Less than 24 hours ago, I died a thousand deaths.

Just before Marrakech, we pull over. Our driver, apparently a devout Muslim, needs to do his evening prayer. Afterwards, when he starts the engine, "Critical Brake Failure. Stop Engine immediately" appears on the dashboard. Our driver laughs, tries to shift into reverse — no luck. Engine off. Engine on. "Have you tried turning it off and on again?" shoots through my head. That's exactly what he does. And voila: no more brake failure, reverse works, and shortly after we're flying down the mountains at 160 km/h, weaving through the traffic chaos in Marrakech towards Beni Mellal. Our driver seems to have found God, and we, after more than 6 hours, have found the starting point of our 1,100 km journey through the Atlas Mountains.

Hamburg airport before the flight to Morocco
Arriving at Agadir airport, Morocco
Early morning view from the window in Beni Mellal

I wake up to the muezzin's call. For the next eleven days, thankfully, I won't need to get in a car again.

Dataset extract -
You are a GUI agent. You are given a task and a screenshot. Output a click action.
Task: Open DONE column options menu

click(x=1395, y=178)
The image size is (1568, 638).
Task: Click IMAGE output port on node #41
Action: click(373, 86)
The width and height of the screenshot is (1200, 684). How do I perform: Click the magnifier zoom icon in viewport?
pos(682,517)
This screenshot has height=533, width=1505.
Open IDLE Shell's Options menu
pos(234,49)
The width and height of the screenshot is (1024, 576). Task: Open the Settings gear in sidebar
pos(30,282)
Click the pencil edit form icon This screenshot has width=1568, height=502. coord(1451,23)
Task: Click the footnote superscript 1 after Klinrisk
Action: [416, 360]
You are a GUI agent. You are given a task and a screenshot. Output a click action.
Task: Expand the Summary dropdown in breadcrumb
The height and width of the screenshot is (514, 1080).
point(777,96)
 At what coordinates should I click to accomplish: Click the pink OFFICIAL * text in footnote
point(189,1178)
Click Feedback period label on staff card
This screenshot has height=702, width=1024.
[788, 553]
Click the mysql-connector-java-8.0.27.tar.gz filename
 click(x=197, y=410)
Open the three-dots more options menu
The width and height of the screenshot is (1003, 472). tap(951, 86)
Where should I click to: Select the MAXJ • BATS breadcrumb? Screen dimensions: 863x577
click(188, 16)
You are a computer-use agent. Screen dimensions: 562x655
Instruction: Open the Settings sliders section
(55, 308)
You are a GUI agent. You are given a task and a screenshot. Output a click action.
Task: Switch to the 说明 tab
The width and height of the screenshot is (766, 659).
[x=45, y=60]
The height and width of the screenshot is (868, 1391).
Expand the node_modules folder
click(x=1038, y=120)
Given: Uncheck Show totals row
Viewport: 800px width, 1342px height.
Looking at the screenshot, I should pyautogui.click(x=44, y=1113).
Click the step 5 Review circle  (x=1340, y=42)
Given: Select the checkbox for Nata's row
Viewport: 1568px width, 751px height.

Goal - Could you carry on the Morocco travel account from its last sentence?

Answer -
The Three of Us

Jasper Jan Katharina
Building up the bikes before the bikepacking trip in Morocco
The first kilometres on the bike in Morocco

We — that's Jan, Katharina, and me. Jan and Katharina already have ultra-distance experience. I'm a road racer at heart, but wanted to try my hand at bikepacking.

Katharina on day one in front of a reservoir near Beni Mellal

The plan: a big loop from Beni Mellal to Agadir, where our return flight awaits. 10 stages, 11 days. No hotels — with one exception — just Berber huts and small guesthouses run by locals in villages that don't appear on any tourist map. We always booked the night before.

Why Beni Mellal? That's also where the Atlas Mountain Race starts, one of the most famous ultra races with breathtaking scenery off Morocco's main roads. The AMR route was a bit much for our first go — so we planned our own, easier tour. Easier. Or so we thought.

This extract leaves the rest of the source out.